比如这次的邸报上,朝廷完全就放弃了林冲为首的燕山府,“以王安中为庆远军节度使、河北河东燕山府路宣抚使、知燕山府”,这意味着,林冲现下已经从一个大宋朝堂堂的正三品尚书省下右散骑常侍武官,变成了一个聚啸山林、打家劫舍、反抗朝廷的乱臣贼子,虽然岳飞在林冲属下并不完全是自己的本意,但岳飞作为这乱臣贼子属下的一份子,依旧觉得脸上火辣辣的。一个晚土,岳飞辗转反侧不能入眠……

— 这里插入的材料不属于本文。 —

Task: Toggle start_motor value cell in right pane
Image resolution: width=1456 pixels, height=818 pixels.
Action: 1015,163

江南以南,童贯在自己的转运使治所中,随手从一个风华绝代的美姬手中接过了一杯从北疆哪里运来的塞外烈酒,在这样软绵绵的天气中,北国早就是风雪连天,寒甲铁骑铿锵,而这福建路的温州,却是依旧能够见到翠绿。长期在西疆和东京汴梁之间打转,童贯虽也知道大宋朝那便的这些地方富庶繁华,气候温和,适合养老,但从来没想过,原来这江南以南,竟然在正月的时候还能在庭院中看到绿色的景致。

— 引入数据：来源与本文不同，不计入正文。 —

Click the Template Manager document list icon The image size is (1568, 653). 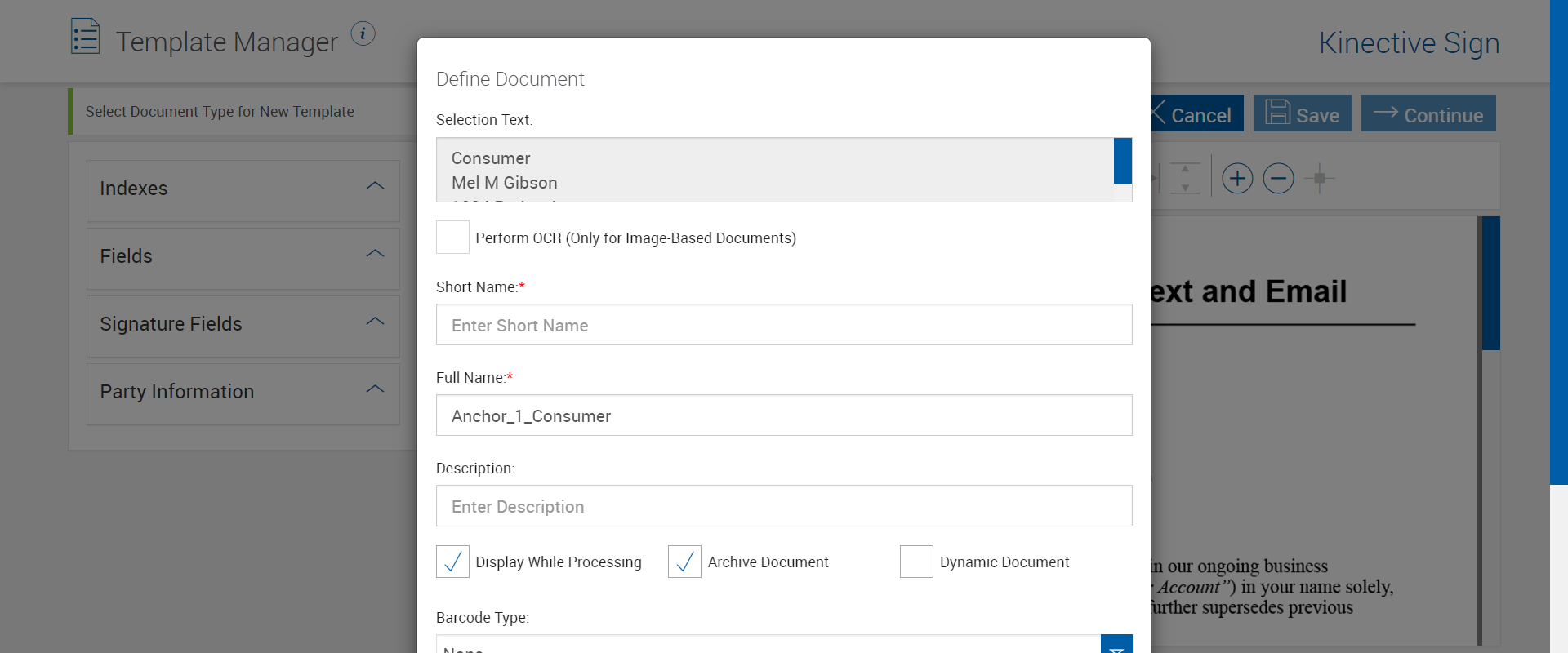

东京汴梁的火龙炕内燃烧着北方常见的进贡木炭,才能勉强维持一些个不#冷#寒的奇花异草冬日里生长,自己能在露天的,不用怎么照顾就能很好的生长的这温州地当一方霸主,跟官家相比,那可是享乐多了。
也许是觉得这样在心中腹诽官家并不大好,童贯习惯性地看了看身边俏然而立的两个美姬,那两个身段窈窕娇小,眉目婉约的,代表了整个南方温和山水的女子,正很是乖巧的在边上伺候。心中暗自放心不少的时候,才接着腹腔内,那塞外烈酒地后劲。轻轻的从右侧边,那个相对丰腴一些地女子胸前滑过。那女子显然是受了非凡的训练。恰到好处的浑身一抖,以及用看起来清澈如水的眼眸,似怨非嗔的白了童贯一眼,鼻腔中靡靡之音响起,叫童贯一阵满足。

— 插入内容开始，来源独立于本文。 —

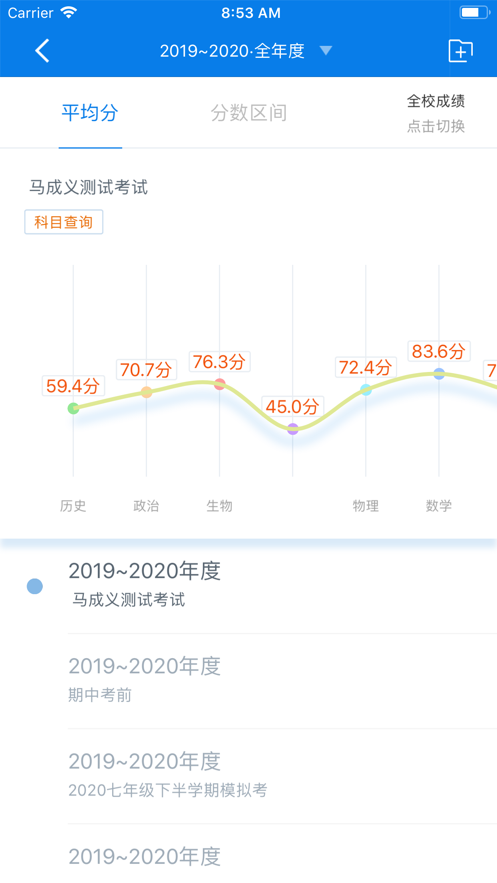Tap the back arrow icon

谁说太监就不能摸摸女人?当年净身入宫当小太监的时候,自己还是一个风度翩翩的太监。还有不少在宫中寂寞到无边地宫女们对自己眉来眼去。当时,还没有完全适应太监这个角色的童贯心中害怕的要死。只怕跟这些宫女们地一举一动被有心人发觉,从而断送了自己的大好前程。可时间久了,他才发觉。自己的这些担心,是多余的。
也不知道是哪位博学的老太监暗地里曾经说过,自古,皇宫便是这块地面上最肮脏,最藏污纳垢,最充满种种各样斗争的漩涡地。就算太监和宫女,也往往因为彼此的需要,会在宫中结为“菜户”,各自用不同的方法。去满足对方的身体,抚慰对方空虚寂寞地灵魂。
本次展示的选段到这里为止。